The study, published in Nature, compared the DNA of around 150,000 individuals spanning clinics all over the world.

They found 108 places on the genome that tend to be different in people with the disease than in people without.

Of those 108, 83 are totally new findings, meaning the possibilities for research into the genetic causes of and treatments for the disease have now more than tripled. 

Schizophrenia affects around 1 percent of the population, according to the National Institute of Mental Health. Some of the common symptoms are hallucinations involving any of the five senses, delusions, particularly feelings of persecution, depression-like symptoms like apathy and lack of pleasure, and what the NIMH calls "disorganized thinking."

One of the trademark symptoms is hearing voices. Artist Sue Morgan tried to tell Nature what that's like earlier this year.

"I can hear various conversations, and there's a particular set of conversations which are two people having a telephone conversation and I'm intercepting it."

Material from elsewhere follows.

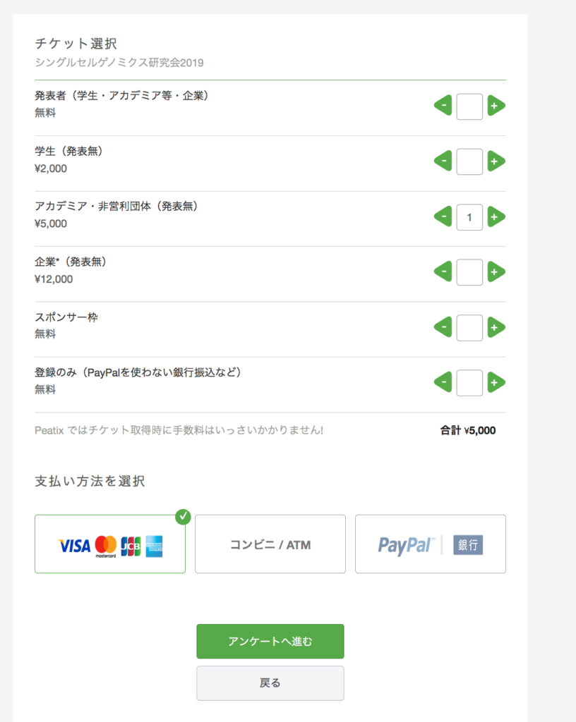Add a 企業*（発表無） ¥12,000 ticket
Screen dimensions: 576x722
pos(496,272)
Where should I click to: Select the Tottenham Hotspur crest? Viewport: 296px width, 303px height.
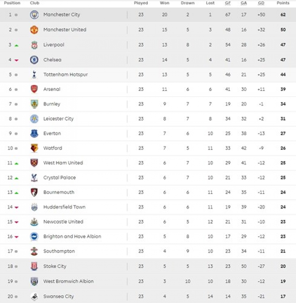click(34, 74)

And CNN's Anderson Cooper got a taste recently when he tried a "schizophrenia simulator."

"It makes you feel completely isolated from everyone else around you. You don't want to engage in conversation with other people, you find yourself wanting to engage in conversation with the voices in your head."

There are drugs that help people manage the hallucinations and delusions, but LiveScience says, "No medications with fundamentally new ways of treating schizophrenia have been developed since the 1950s."

That might change with the help of the new study. And while DNA can't account for all of the risk factors for schizophrenia, the researcher in charge of the study, Michael O'Donovan, told the BBC understanding the genetics is a huge first step.

"What it does do is give the opportunity for lots of further research really firmly based in a solid foundation of knowledge to understand the biology."

The National Institutes of Health estimate the U.S. will spend more than $230 million on schizophrenia research this year.